MATERIAL PROVIDED -
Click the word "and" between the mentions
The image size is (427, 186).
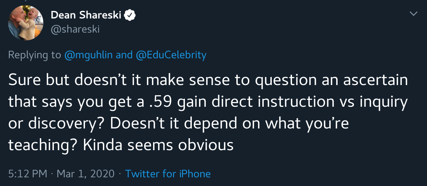pyautogui.click(x=124, y=55)
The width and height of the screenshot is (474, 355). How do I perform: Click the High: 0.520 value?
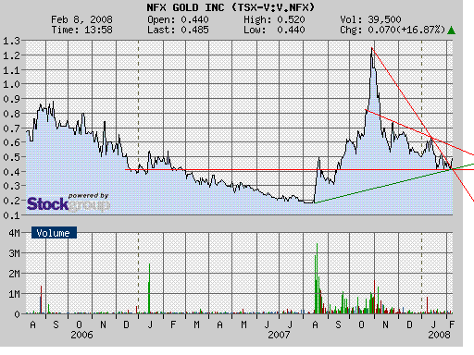point(274,19)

WHAT IS NEEDED - Rewrite the rows above with "image size" replaced by "resolution" and nothing else changed. Leave out the pictures.

OUTPUT BELOW -
Click the word "and" between the mentions
The resolution is (427, 186).
pyautogui.click(x=124, y=55)
The width and height of the screenshot is (474, 355). How do I perform: Click the High: 0.520 value?
point(274,19)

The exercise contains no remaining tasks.